> [Task to carry out]: Below this line are records; write out exactly the lines from the one containing "Focus the 拟合作专业 fuzzy search input" through the one containing "Viewport: 1011px width, 1011px height.", with the pictures left out.

-- Records for processing follows --

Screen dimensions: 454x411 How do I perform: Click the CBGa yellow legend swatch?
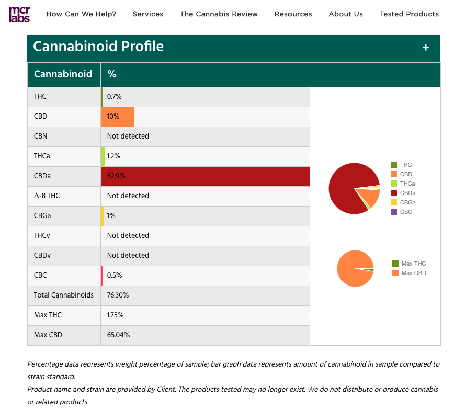pyautogui.click(x=394, y=202)
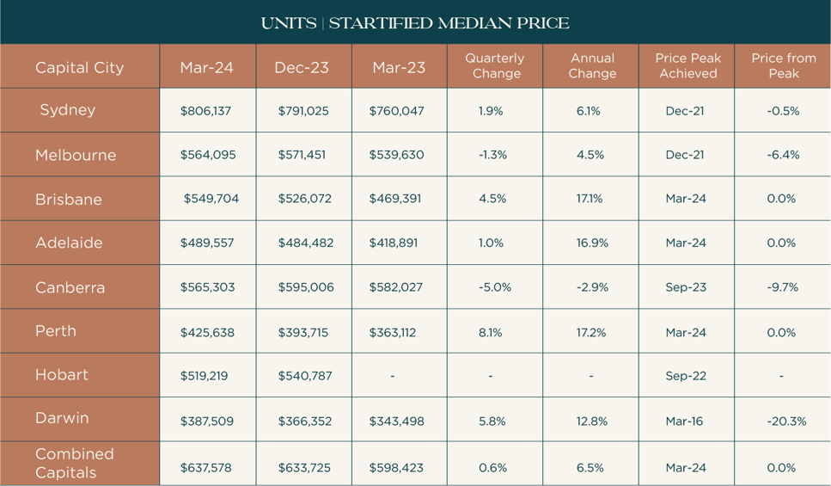Select Canberra's Sep-23 price peak cell

point(685,287)
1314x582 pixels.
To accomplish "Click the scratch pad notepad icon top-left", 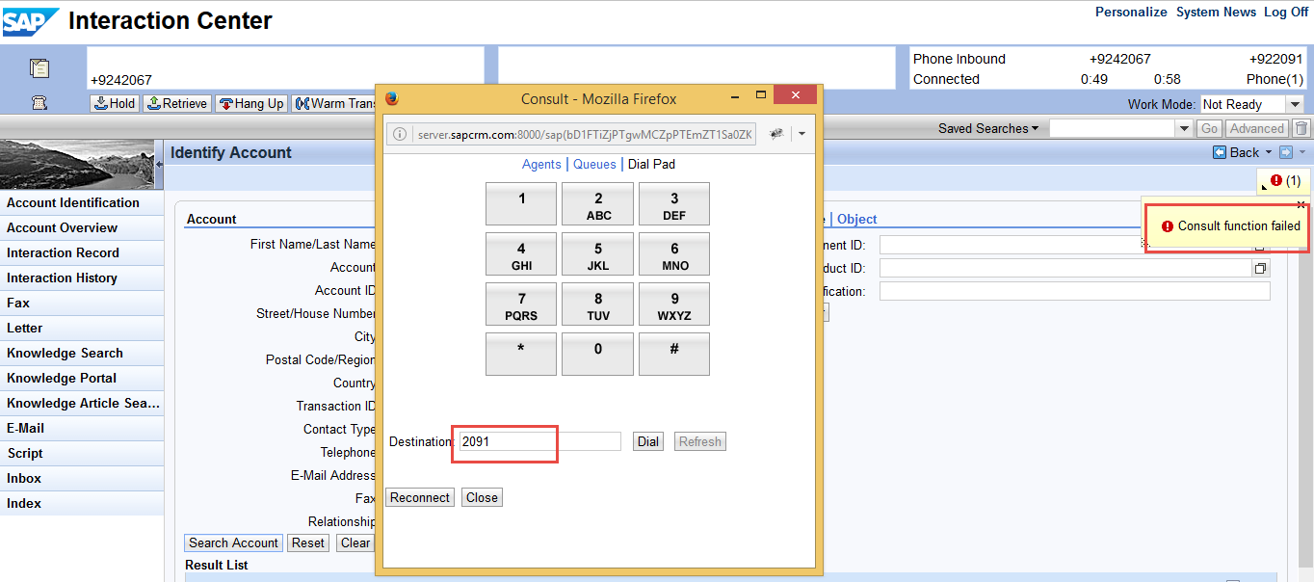I will (39, 67).
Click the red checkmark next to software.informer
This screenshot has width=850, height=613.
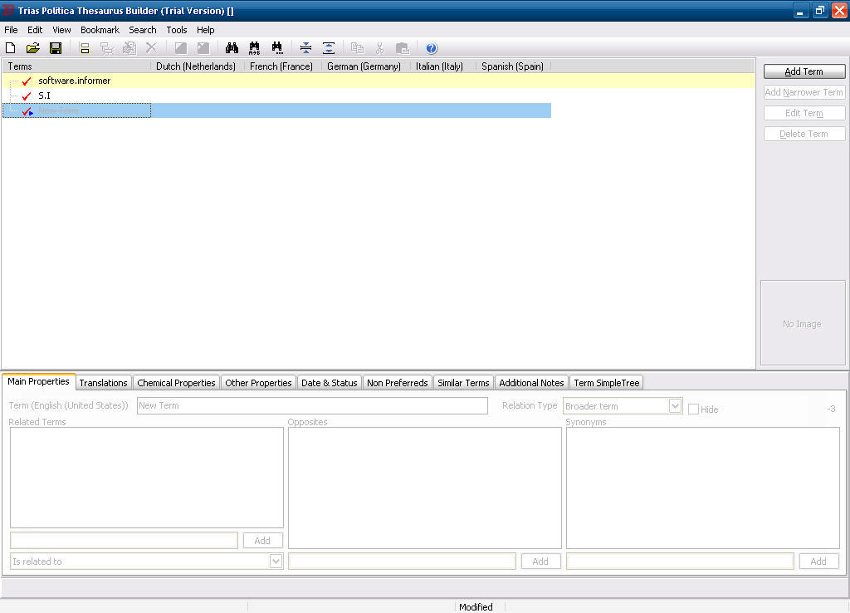(25, 81)
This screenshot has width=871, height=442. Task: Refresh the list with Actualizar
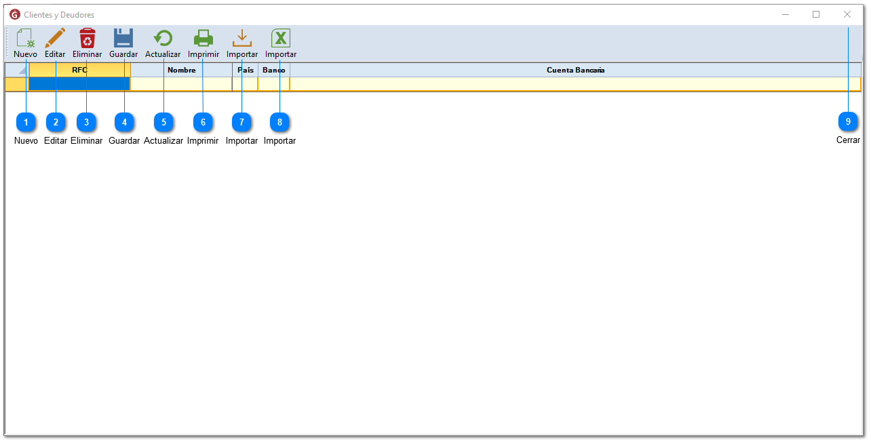pos(163,43)
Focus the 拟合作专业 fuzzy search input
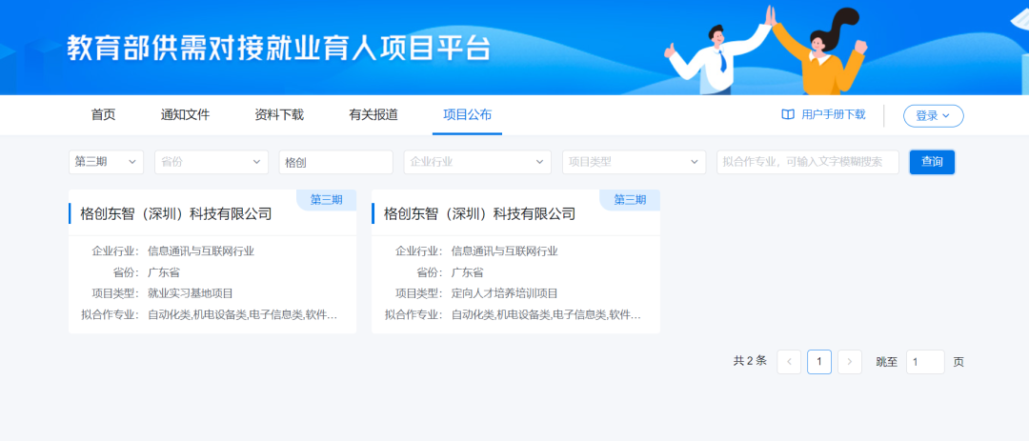Image resolution: width=1029 pixels, height=441 pixels. pyautogui.click(x=807, y=162)
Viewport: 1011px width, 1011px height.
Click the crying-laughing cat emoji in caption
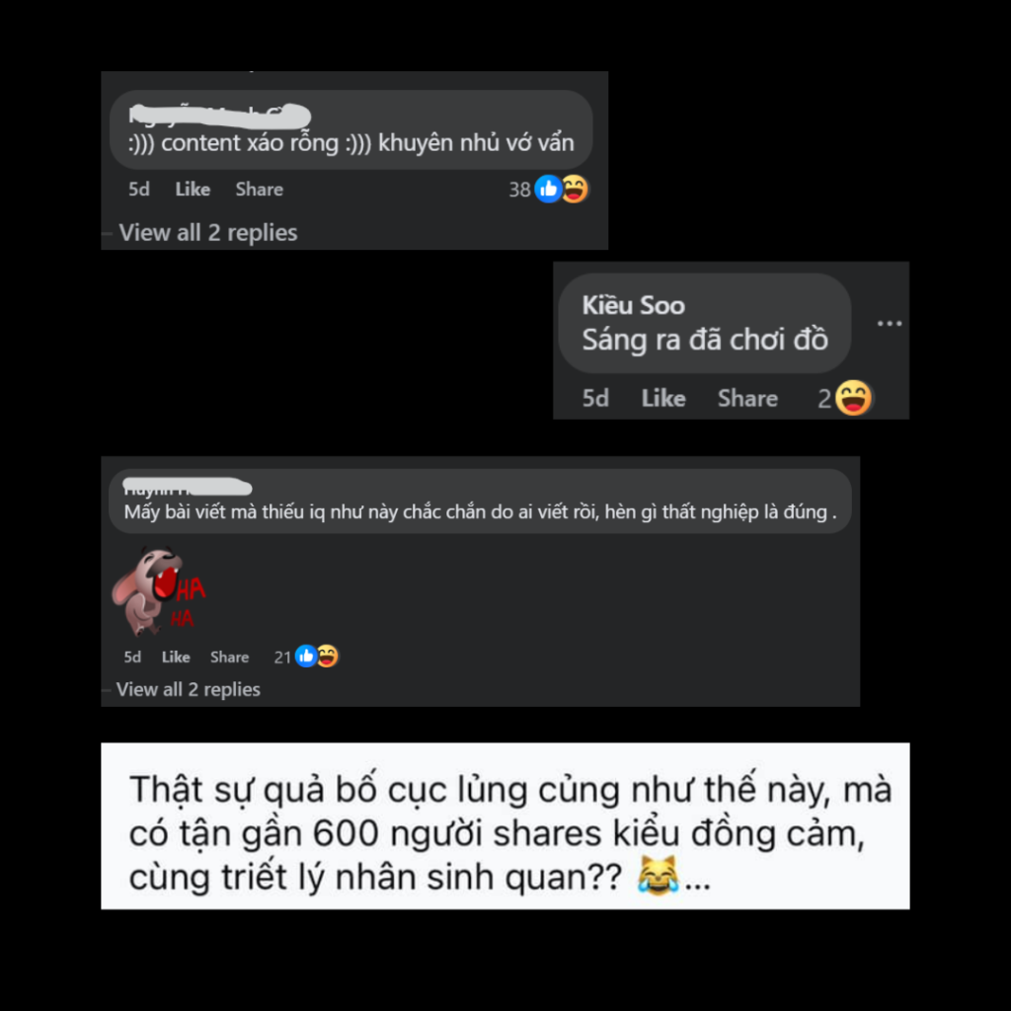(658, 876)
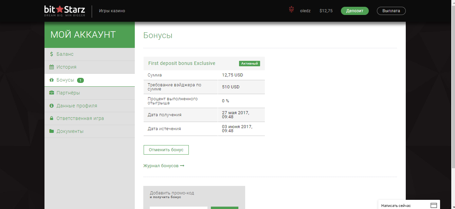Click the page's vertical scrollbar
This screenshot has width=455, height=209.
click(452, 85)
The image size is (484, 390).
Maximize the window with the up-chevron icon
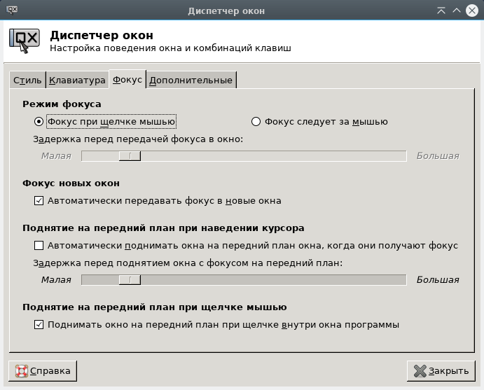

-- Records for processing concluded --

> [Solution for this task]:
Focus the 拟合作专业 fuzzy search input
Image resolution: width=1029 pixels, height=441 pixels. pyautogui.click(x=807, y=162)
Viewport: 1011px width, 1011px height.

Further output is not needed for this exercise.